Phorboxazole B synthetic studies: construction of C(1–32) and C(33–46) subtargets

Abstract

The convergent syntheses of the C(1–32) and C(33–46) domains of phorboxazole B are described. An iterative cyclocondensation strategy exploited the Jacobsen hetero-Diels–Alder (HDA) reaction as a platform for the synthesis of both the C(5–9) and C(11–15) tetrahydropyran rings. The use of 2-silyloxydiene coupling partners bearing an increasing resemblance to the phorboxazole skeleton was found to lead to a reduction in diastereoselectivity, however, in the case of the C(11–15) ring.
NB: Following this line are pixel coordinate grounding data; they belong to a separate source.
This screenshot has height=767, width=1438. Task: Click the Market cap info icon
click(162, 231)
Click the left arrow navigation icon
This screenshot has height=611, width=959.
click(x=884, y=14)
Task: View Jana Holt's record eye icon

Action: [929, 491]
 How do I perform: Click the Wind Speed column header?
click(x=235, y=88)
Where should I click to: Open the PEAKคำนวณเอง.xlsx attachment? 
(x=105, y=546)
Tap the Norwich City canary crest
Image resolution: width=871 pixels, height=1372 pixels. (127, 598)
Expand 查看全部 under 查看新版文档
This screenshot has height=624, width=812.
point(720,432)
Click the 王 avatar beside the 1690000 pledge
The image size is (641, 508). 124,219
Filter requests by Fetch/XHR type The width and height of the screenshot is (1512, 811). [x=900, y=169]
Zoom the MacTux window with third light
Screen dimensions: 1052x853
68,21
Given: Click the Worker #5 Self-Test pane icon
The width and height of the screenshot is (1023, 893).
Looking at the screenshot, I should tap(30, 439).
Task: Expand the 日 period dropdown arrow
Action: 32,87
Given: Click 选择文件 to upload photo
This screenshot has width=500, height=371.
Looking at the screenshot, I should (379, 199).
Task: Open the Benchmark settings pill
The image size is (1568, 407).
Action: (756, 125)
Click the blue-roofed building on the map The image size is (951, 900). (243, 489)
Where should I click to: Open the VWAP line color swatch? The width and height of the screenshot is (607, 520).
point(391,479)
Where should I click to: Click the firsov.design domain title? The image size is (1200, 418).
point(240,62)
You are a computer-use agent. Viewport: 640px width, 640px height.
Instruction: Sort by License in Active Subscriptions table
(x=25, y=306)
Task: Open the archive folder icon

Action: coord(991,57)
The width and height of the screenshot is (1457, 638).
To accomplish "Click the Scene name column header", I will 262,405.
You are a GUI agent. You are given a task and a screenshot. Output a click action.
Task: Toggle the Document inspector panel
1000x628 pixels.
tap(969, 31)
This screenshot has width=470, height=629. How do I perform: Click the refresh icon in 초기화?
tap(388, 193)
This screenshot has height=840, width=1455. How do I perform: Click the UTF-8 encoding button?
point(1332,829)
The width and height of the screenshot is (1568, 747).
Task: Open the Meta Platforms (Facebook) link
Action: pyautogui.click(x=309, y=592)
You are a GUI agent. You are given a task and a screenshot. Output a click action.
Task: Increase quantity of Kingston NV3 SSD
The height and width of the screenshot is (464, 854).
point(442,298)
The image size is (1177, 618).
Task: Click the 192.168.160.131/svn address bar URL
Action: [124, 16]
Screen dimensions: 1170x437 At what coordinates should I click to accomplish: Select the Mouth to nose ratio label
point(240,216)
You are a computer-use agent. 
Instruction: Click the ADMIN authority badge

The coupling of aldehyde 21 and 2-silyloxydiene 20 by this route provided a C(1–32) fragment which was elaborated to the macrolide core of phorboxazole B. The synthesis of the C(33–46) domain involved a Nozaki–Kishi coupling of aldehyde 31 and vinyl iodide 39. The syntheses of 31 and 39 were highly diastereoselective: an Evans [Cu(Ph-pybox)](SbF₆)₂-catalysed Mukaiyama aldol reaction formed the cornerstone of the synthesis of 31 whilst a Nagao–Fujita acetate aldol reaction provided a convenient means of installing the sole stereogenic centre of 39.